1~9は12月26日「東海道本線昼景色」の続き。10~は翌日27日の記録。
  1. 線路上の戸籍とは別に新快速は何事もなかったかのように神戸駅を出発する。東北縦貫線が開通すれば、東北線と東海道線が直通するが、東京駅を通過するときに特別な感動があろう筈もない。それと同じ。でも、東京から来た身にはついに来たなあという思いはある。ただ、ここから山陽本線が始まるにしては、ここ始発の列車がないだけにちょっとあっけない感じはある。
  2. 明石海峡大橋、明石の天文台?
  3. 途中で徐行
  4. 姫路で乗り換え。DC特急のあとすぐ。
  5. 網干、相生から赤穂線へ。夕暮れ迫り、播州赤穂。乗り換え。
  6. 瀬戸内海が少し見えるがすぐに日没。
  7. 大多羅、岡山着。
  8. すぐにチェックイン。福寿司で、生ビール、酢の物、冷酒、特上ままかり寿司。
  9. 岡山電気軌道でまず東山、戻ってから清輝橋、戻って宿へ。
  10. 5時起床。5:50発。
  11. 尾道はまるでジオラマのような風景。狭い海峡にびっしりと町が広がり、中腹をうねるように山陽線。上をしまなみハイウェイの橋が架かる。冷え込んだ朝、海水温の方が高いため海からは霧が湧き起こる。幻想的な風景。
  12. 糸崎で乗り換え。何と味気ない103系ロングシート。三原は新幹線も停まるちょっと大きめの町。高架線上に駅。ここで新幹線と山陽線は真っ直ぐ山に向かってトンネルに吸い込まれていく。呉線は大きく左にカーブを切り、徐々に高度を下げて渡河、正面の山を回り込むように左カーブを切るものだから、とうとう山陽線と平行に東へ向かい、小さな半島の縁を再び180度右に進路を変えて西に向かう。この間、瀬戸内海に沿って電車は走り、遠くにしまなみの橋を見届けながら、風光明媚な景色が楽しめる。日の出の太陽が徐々に高度を上げるなか、
    呉線車窓 海霧の夜明け
    海面からは沢山の霧が湧き起こる。それがオレンジから金色に輝いて美しい。
  13. 瀬戸内海の風景を堪能するには、頭の切り替えが必要である。箱庭のような美しい風景の土地には、沢山の人が昔から住んでいる。盛んなのは海運と造船業。近代日本の牽引車だ。そして海運はコンビナートを発達させている。大規模な火力発電所。これらがすべて美しい風景の中にある。工場群は美しくない。しかも巨大な煙突からは、浄化処理された白い煙とはいえ、もくもくと大気中に放出されている。ところどころで工場地帯は途切れる。いきなり美しい島と海岸が現れる。しばらく行くと集落が現れ、また工場地帯。

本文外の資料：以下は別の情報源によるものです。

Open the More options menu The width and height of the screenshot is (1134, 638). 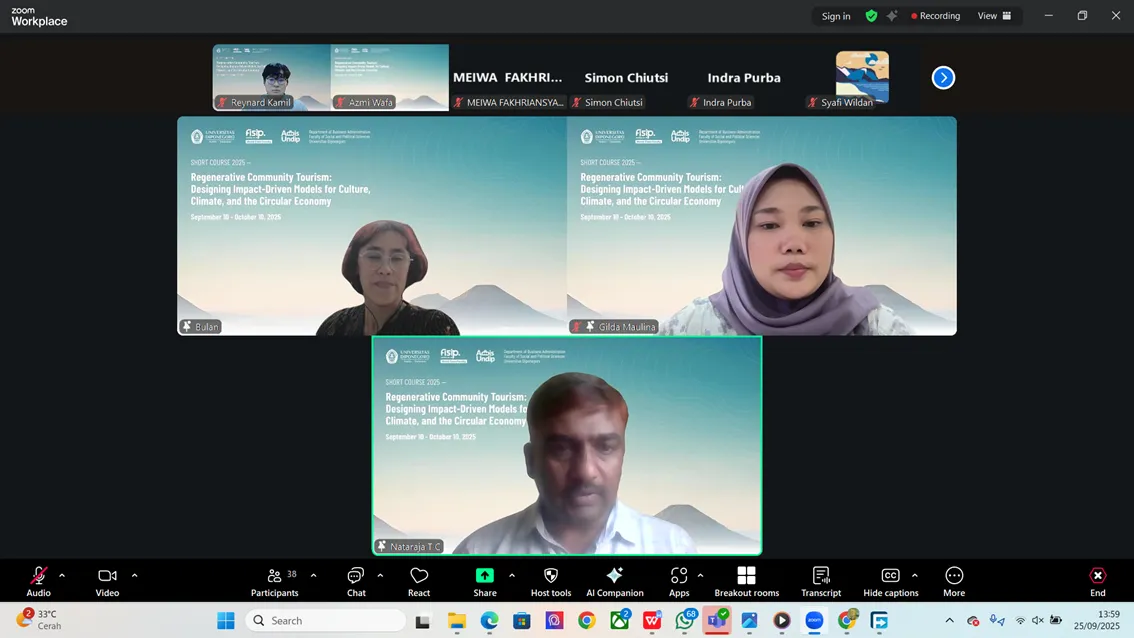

  14. 呉線が走る所は特に近代日本の先進工業が発達した所。戦前は、軍艦は勿論のこと零戦を始めとする戦闘機の生産一大拠点であった。工場労働者ばかりでなく、先端技術者が多く集まり、日本の頭脳集団が暮らしていた場所なのである。その伝統は今も受け継がれている。巨大な造船所の回りには、そこで働く人達が乗ってきた自家用車がびっしりと取り囲んでいる。
  15. 呉は、造船と自衛隊の街。だから呉線は単なるローカル線ではないのだ。赤穂線と同様、このあたりの山陽線の方がローカルなのである。

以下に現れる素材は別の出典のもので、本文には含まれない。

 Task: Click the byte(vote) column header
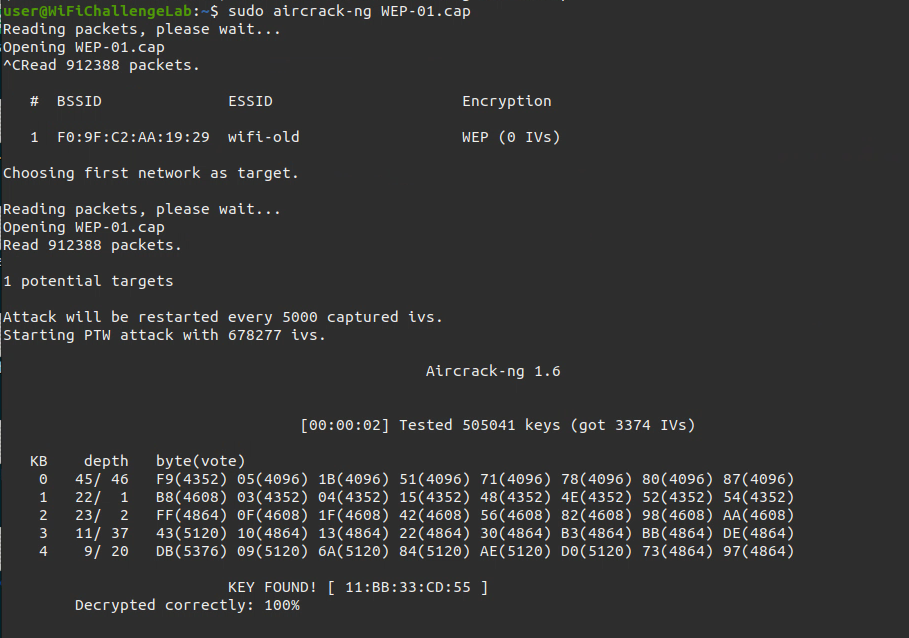point(200,461)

  16. 大和ミュージアム、鋼鉄の鯨。見所多し。江田島の向こうに厳島が見えることを教わる。
  17. 呉から広島までは、快速安芸路ライナー。途中列車交換があるので、それほど速いわけではない。運転席にはモニターがあり、次停車とか表示される。驚いたのは、速度制限がでたり、急カーブ表示があること。福知山線事故の反省からであろう。JR西日本は、制限速度一杯に運転しているので、必須の装備と感じた。ここの海がまた綺麗だ。広島は海が綺麗だ。だからこそ牡蠣が美味しいのだろう。
  18. 広島から宮島口を通って大野浦まで。次は岩国まで。
  19. 岩国から新山口まで。ここは周防大島の橋が見所。以前、見たことがある。たぶん、みずほで長崎に行った時だ。大学生の時。思い出に残るのと全く同じ橋が現れた。記憶は確かだ。このあたりも風光明媚。光を過ぎ下松からは海とお別れ。山側の席に移る。
    大畠瀬戸にかかる大島大橋
  20. 防府は趣のある町。山が西日に当たって美しい。山は石灰岩質、秋芳洞にも近く、またこの先はセメント工業の盛んな所だ。
  21. 新山口はかつて小郡と言った。かつてホームに立ったことがあるが、風景に記憶はない。乗り換え。
  22. いよいよ本州の端は近い。起伏の激しい所で小さな峠をいくつも越える。路線は地形に逆らわないようにくねくねと曲がる。海からは遠い。
  23. 幡生で非電化の山陰線が合流する。複線の山陽本線の間を下から這い上がってくる。下関駅に近づくと右側から海が近づく。これは下関漁港・下関湾であって、関門海峡ではない。
  24. 本州の果て、下関駅はエキゾチックで重厚な駅である。いにしえの繁栄を彷彿とさせるかのように、長大で広々としたホームには、どっしりとした屋根が被さっている。柱はレールを用いた鋼鉄製だ。今、ここに停車する長大編成の長距離列車は残念ながらない。山陽本線はこの先門司が終点だが、JR西日本はここまでで、最後の一駅まではJR九州となる。夕暮れ迫る関門海峡を通り、今回の旅の終点小倉に向かった。
  25. 小倉から東京に戻る。残念ながら直通の寝台特急はない。今の時間、のぞみならそのまま深夜に東京に着く。それでは面白くない。今回採った方法は、山陽本線昼景色区間は、JR九州のさくらで、その先はサンライズ瀬戸で優雅に帰るというものだ。さくらの停車駅は小倉、徳山、広島、福山、岡山。ビールとかしわ飯弁当で夕食。さすがJR九州車両、指定席はグリーン並みの横4列。肘掛けやテーブルに木をふんだんに使っている豪華仕様で実に快適。通路ドア上のLED表示も大きく見やすい。山陽新幹線を利用するときは、新大阪で乗り換えよう。
  26. 岡山からはマリンライナーで高松へ。ここは青春18が使える。20分の待ち合わせで、サンライズ瀬戸は出発。